- Texto extraído -
════════════════

Julio Sergio intentaba contener las lágrimas con sus guantes naranjas, poniendo aquel torpe dique de goma y látex sobre su cara desencajada por el llanto. Cojeaba mientras se derretía de sufrimiento sin perder de vista el balón. En algún momento se sentó en el césped apoyando la espalda en el poste, buscando algo de consuelo en la madera y en el juego desplazado al campo contrario.

Madrid es una ciudad demasiado grande como para encontrar consuelo fácilmente

El fútbol es una metáfora de la vida. La rivalidad, el compañerismo, la superación, el éxito o el fracaso, la esperanza, la injusticia, la sorpresa, la recompensa, el tiempo limitado... todo está representado en la danza, en la guerra de los estadios. Y, sin embargo, la escena del guardameta brasileño con su tobillo maltrecho y sus lágrimas sobre el rostro sulfurado fue insólita. Estamos acostumbrados a ver a los jugadores llorar al término de partidos cruciales. La victoria o la derrota les abate sobre la hierba, sobre sus propios brazos o los del compañero donde purgan su frustración o descargan su euforia. Sin embargo, casi nunca lloran durante el partido.

════════════════

- Enunciado del problema -
Por favor, traduce al inglés esta oración del texto sobre el guardameta brasileño: «Estamos acostumbrados a ver a los jugadores llorar al término de partidos cruciales.»

- Filas de datos -
════════════════

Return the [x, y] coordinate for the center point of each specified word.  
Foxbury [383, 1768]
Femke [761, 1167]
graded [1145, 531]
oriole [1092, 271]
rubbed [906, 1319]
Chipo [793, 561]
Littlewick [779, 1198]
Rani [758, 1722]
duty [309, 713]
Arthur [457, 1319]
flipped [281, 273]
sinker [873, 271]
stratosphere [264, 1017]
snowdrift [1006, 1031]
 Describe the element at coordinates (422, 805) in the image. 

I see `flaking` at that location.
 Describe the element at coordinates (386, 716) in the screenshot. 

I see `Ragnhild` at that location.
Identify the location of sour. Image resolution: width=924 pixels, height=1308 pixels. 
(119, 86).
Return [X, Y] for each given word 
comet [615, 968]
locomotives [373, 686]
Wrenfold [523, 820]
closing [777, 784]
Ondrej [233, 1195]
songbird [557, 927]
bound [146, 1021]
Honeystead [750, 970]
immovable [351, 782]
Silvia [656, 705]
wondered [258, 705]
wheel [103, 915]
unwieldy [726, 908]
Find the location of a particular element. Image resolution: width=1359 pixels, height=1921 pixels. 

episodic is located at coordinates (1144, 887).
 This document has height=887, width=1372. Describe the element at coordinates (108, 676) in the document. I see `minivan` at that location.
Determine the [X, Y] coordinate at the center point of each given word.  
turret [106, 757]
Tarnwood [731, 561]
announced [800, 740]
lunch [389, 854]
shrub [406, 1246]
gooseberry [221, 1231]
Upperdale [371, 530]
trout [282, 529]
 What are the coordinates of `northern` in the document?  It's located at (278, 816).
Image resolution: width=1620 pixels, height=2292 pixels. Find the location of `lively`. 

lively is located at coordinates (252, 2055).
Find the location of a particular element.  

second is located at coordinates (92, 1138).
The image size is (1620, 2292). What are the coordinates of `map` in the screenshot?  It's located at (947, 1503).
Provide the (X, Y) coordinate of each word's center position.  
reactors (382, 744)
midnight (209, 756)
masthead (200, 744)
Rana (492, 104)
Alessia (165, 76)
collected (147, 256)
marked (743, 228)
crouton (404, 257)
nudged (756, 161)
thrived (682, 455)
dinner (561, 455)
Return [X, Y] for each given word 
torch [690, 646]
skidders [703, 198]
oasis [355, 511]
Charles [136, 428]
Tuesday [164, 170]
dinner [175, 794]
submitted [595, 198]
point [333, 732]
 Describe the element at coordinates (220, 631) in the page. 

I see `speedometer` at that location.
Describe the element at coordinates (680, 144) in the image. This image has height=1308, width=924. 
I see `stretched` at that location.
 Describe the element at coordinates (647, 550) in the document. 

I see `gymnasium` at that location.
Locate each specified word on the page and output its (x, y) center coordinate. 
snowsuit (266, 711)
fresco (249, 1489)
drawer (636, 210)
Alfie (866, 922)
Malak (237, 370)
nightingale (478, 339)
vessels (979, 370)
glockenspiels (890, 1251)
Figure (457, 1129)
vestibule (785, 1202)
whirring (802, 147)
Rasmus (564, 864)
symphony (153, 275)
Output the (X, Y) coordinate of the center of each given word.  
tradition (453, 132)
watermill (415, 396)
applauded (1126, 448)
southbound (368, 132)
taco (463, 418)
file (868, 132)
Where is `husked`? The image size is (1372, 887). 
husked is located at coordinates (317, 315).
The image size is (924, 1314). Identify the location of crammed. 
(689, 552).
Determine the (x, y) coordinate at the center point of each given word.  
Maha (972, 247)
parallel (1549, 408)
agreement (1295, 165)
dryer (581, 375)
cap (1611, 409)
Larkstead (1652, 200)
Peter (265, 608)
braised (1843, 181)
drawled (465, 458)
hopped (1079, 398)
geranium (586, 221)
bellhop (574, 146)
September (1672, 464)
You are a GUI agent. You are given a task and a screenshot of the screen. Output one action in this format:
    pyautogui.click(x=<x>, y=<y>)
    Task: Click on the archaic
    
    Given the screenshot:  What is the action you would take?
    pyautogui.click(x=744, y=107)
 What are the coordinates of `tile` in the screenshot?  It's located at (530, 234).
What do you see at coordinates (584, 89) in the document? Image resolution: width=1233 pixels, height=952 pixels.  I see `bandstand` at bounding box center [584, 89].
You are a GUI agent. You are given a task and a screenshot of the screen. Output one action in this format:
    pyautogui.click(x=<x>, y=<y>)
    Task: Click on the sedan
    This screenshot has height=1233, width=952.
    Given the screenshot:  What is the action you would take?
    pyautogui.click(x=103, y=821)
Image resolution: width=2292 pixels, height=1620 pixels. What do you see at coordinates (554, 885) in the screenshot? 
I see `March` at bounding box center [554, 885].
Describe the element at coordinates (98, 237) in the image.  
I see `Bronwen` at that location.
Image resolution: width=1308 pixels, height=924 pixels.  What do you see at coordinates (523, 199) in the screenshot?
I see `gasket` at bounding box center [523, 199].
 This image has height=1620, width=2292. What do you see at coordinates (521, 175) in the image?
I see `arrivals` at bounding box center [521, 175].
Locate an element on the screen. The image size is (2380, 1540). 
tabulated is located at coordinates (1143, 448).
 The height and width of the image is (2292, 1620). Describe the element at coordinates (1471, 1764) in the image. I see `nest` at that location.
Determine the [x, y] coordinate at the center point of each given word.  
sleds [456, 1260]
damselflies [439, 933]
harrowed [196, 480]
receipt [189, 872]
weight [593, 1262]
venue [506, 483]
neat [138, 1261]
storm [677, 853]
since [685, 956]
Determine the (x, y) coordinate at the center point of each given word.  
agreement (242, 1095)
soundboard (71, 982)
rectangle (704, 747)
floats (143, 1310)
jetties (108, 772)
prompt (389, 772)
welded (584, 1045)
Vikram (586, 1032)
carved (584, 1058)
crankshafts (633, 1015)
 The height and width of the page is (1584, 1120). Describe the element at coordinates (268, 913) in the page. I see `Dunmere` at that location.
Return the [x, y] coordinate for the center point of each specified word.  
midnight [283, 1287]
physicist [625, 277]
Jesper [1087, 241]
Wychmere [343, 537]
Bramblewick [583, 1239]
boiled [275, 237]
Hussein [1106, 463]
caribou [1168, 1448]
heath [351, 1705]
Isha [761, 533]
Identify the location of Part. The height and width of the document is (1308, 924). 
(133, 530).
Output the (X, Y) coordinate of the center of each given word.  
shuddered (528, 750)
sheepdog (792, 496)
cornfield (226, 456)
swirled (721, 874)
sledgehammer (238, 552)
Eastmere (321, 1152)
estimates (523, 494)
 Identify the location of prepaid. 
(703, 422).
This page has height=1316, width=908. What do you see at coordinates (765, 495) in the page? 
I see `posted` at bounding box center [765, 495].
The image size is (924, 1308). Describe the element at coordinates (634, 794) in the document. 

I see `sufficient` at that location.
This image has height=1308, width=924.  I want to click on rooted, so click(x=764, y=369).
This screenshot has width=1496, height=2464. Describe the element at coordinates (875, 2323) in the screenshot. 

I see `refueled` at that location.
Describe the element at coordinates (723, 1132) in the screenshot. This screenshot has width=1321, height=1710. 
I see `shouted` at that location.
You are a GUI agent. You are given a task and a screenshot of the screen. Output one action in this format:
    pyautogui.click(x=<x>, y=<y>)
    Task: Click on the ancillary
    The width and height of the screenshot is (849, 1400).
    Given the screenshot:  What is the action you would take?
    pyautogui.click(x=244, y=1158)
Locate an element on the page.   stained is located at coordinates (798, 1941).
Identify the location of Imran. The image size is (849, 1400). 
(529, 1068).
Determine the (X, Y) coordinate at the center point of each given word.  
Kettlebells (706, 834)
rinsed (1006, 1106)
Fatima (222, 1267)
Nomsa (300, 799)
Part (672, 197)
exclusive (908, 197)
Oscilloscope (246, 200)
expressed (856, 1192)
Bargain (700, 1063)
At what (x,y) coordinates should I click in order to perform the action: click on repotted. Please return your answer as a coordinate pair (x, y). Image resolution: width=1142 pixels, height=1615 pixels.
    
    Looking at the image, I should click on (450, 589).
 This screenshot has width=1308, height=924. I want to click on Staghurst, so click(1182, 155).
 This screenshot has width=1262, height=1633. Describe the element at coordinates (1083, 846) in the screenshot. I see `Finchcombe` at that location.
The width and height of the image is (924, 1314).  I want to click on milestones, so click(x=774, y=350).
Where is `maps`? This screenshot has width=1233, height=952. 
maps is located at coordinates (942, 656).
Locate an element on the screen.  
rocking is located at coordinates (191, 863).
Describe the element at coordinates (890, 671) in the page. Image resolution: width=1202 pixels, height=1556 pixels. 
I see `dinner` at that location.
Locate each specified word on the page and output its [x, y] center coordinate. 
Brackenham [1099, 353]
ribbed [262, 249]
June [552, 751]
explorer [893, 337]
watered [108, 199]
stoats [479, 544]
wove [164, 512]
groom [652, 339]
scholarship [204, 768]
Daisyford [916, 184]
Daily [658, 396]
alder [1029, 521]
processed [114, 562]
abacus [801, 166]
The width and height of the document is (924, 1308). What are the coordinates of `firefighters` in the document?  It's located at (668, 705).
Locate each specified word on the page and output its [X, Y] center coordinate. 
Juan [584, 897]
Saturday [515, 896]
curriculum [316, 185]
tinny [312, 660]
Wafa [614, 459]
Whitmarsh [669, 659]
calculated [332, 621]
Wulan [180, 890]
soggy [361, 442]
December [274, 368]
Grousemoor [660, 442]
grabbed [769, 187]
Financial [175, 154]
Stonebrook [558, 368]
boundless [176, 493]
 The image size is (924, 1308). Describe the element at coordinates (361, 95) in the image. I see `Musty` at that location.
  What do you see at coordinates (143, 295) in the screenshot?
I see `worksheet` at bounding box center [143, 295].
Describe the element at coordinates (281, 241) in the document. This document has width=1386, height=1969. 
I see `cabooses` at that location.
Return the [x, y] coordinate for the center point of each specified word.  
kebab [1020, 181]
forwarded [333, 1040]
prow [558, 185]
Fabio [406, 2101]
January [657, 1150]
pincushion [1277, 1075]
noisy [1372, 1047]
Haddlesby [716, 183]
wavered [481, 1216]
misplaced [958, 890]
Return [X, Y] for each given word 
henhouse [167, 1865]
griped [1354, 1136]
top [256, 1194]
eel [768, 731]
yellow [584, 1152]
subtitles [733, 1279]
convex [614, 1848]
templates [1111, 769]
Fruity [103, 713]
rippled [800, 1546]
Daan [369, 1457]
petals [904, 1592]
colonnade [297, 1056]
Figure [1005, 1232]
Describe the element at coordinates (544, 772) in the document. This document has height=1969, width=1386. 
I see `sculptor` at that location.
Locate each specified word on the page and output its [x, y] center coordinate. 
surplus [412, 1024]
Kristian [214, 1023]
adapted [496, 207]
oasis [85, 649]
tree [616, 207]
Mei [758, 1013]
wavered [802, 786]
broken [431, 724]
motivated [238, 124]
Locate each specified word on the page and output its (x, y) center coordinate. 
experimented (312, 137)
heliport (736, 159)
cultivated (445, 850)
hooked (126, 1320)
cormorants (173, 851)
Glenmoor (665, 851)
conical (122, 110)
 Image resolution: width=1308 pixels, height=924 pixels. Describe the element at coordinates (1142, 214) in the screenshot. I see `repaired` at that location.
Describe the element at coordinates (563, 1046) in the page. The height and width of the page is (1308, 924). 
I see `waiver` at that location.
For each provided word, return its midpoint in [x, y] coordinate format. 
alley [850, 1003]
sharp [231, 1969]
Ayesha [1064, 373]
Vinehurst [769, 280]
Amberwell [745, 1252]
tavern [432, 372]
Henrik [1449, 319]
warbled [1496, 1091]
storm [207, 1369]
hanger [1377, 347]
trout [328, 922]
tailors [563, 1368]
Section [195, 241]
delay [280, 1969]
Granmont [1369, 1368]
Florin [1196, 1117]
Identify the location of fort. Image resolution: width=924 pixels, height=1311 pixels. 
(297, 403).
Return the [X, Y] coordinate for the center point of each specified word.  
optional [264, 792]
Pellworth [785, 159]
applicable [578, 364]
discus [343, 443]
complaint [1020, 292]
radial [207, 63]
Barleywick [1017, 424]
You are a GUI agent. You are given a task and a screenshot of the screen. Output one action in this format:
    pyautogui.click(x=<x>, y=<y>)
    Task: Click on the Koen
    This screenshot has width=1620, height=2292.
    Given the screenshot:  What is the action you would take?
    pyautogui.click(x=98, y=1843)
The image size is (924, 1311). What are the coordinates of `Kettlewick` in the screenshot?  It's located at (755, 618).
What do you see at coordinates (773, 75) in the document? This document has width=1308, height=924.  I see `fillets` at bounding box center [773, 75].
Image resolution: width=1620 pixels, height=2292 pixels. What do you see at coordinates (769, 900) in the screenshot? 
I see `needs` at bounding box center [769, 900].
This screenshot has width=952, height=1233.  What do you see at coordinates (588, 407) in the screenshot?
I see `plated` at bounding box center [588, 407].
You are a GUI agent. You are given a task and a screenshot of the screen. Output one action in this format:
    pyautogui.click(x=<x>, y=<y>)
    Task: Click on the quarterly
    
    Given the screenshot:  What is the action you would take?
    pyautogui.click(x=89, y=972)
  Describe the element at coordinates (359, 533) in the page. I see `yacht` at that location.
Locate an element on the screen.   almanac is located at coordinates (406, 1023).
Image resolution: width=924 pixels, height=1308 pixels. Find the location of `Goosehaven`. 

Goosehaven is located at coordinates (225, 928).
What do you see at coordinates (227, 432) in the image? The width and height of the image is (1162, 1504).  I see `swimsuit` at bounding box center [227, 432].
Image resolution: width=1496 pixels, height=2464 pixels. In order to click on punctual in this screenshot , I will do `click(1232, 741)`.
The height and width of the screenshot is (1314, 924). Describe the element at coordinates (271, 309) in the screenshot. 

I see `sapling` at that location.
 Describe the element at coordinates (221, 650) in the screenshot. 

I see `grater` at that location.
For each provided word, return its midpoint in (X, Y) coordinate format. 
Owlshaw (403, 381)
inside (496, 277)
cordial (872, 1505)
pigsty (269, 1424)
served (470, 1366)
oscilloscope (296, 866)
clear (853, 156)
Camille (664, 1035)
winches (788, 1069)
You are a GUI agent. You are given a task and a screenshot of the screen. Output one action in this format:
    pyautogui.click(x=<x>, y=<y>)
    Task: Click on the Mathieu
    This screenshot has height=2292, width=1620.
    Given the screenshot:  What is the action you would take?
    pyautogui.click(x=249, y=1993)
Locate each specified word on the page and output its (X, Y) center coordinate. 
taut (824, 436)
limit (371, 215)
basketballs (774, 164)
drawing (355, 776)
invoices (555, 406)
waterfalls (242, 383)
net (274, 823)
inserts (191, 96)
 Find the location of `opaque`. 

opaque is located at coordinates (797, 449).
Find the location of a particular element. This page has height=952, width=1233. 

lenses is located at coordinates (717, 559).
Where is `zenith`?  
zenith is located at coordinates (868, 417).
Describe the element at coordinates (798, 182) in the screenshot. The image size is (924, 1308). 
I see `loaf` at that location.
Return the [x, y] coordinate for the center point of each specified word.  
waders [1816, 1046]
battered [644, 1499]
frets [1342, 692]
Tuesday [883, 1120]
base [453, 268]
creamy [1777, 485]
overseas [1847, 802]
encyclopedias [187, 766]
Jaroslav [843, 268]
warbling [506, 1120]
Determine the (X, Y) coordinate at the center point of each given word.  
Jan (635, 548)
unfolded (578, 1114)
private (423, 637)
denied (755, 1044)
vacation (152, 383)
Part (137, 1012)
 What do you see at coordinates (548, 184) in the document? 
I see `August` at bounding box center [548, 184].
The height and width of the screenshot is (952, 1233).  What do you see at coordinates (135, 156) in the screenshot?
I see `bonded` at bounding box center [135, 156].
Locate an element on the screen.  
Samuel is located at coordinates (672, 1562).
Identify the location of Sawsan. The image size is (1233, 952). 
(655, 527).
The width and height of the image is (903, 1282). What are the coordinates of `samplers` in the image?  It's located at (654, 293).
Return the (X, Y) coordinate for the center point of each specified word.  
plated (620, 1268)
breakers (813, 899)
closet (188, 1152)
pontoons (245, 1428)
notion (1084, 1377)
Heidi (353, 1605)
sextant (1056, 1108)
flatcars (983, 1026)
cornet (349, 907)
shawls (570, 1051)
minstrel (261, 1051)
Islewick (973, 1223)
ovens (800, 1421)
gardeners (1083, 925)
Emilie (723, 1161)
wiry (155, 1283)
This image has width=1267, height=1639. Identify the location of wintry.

════════════════

- Resultado de la tarea -
We are used to seeing players cry at the end of crucial matches.